One is left to wonder why questions regarding race were not posed to black Democrats or why the "poll" was more of a word association test, left open to completely subjective reasoning in deciphering results. But anyone who has been following the Democratic Party rifts from this season's primaries and caucuses would not, in my opinion, be inclined to buy the it's-all-about-race argument.
It's quite troubling, really, that mainstream media outlets are focusing upon "racial misgivings" factors, while all but ignoring the major divides among voting constituencies that occurred during the nominating contest between Hillary Clinton and Barack Obama. These rifts revolved much more around exactly how Barack Obama received the Democratic nomination than any sort of racial divide or even sour grapes.
In fact, there are dozens of voter groups which claim outright that Barack Obama's nomination was garnered illegitimately and with decidedly undemocratic methods. These are the PUMA people, the NoBama folks, the caucus-fraud investigators, and a whole lot of others who fervently believe that Barack Obama is not the legitimate nominee of the Democratic Party electorate, but the nominee of the party elite and caucus strong-arm tactics.
If Barack Obama loses a large swath of traditionally Democratic voters in November, then the party should conduct serious introspection, not point fingers at white bigots and rednecks.

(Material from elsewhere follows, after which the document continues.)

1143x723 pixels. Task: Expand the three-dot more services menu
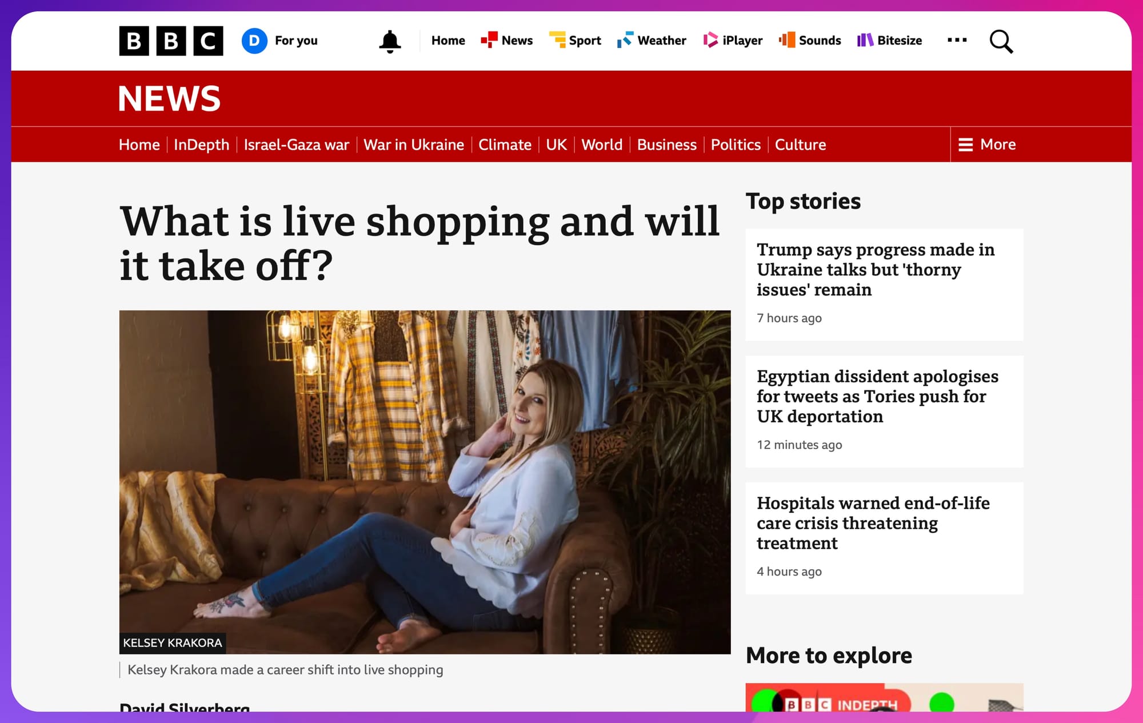click(x=957, y=40)
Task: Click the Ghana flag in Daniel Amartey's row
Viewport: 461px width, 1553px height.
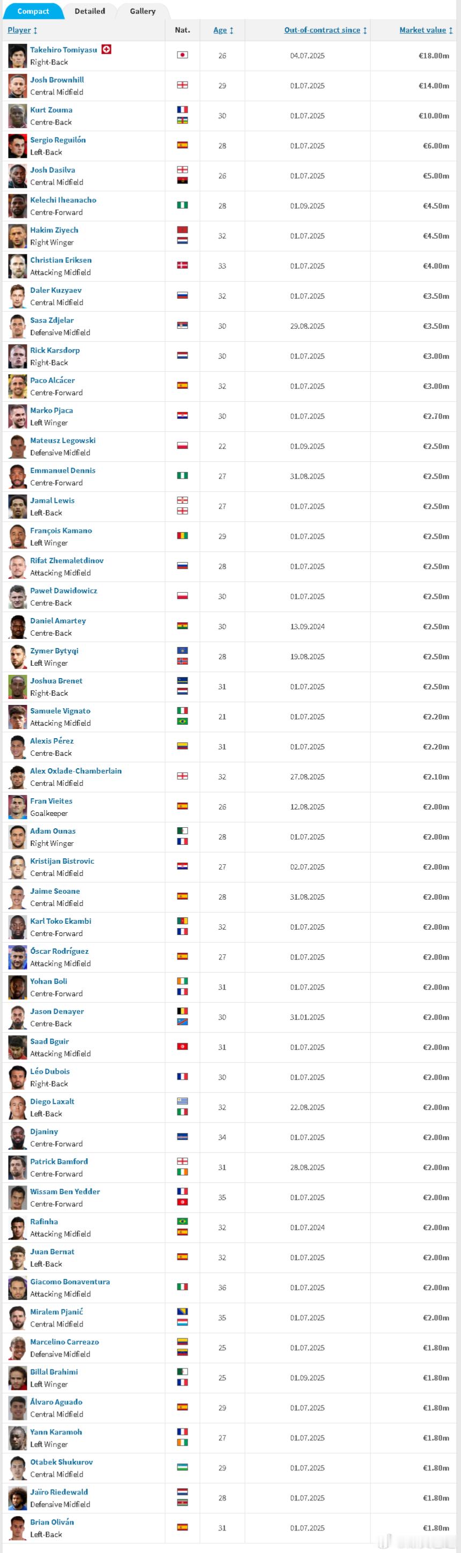Action: coord(183,626)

Howard Dean and his minions who control the Democratic Party apparatus should examine the methods used by Obama to grab the nomination and his manipulation of the caucus system, and take a long, serious look inward to see if their party still deserves the adjective "democratic."
In the Democratic nominating contest, some votes count more than others
When the Democratic Party changed all of its nominating rules following the convention of 1968, the goal of nominating a candidate who could win the general election was changed to a goal of nominating a candidate representative of the various special constituencies of the party and rewarding party loyalty, not electability.
At the beginning of the contest, the African-American vote was split in Clinton's favor, especially on the gender line.